[Stored data Boundary: Start]
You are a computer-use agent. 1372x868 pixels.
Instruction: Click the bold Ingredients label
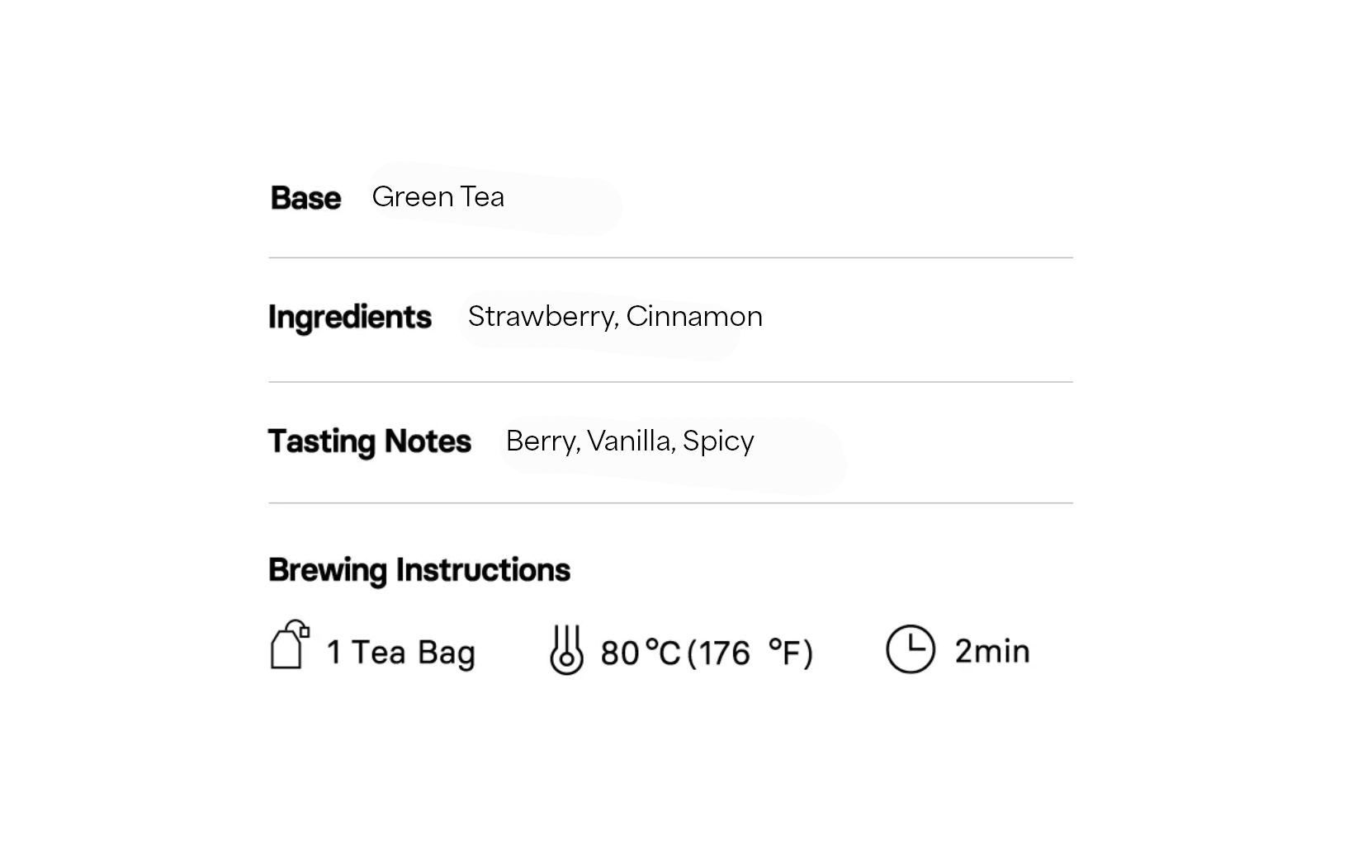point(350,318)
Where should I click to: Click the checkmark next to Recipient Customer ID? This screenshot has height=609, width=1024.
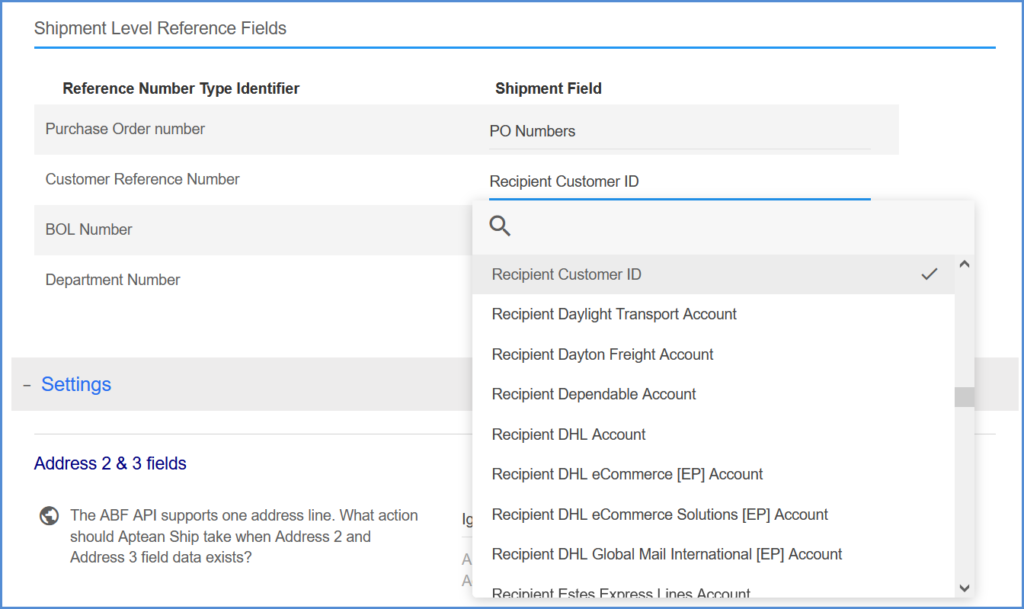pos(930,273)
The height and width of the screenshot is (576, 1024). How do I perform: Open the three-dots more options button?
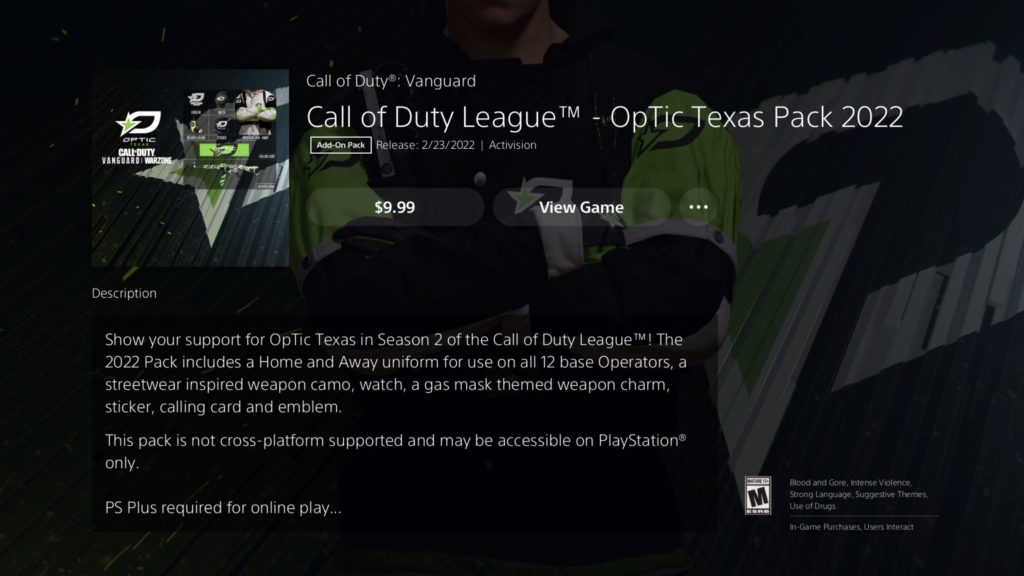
[Stored data Boundary: End]
Each line of the data must be transcribed exactly; pictures are not carried over.

Exercise answer:
You are a computer-use agent. 1372x868 pixels.
Instruction: Click the bold Ingredients label
point(350,318)
Where should I click to: Click the checkmark next to Recipient Customer ID? This screenshot has height=609, width=1024.
pos(930,273)
The height and width of the screenshot is (576, 1024). How do I perform: Open the three-dots more options button?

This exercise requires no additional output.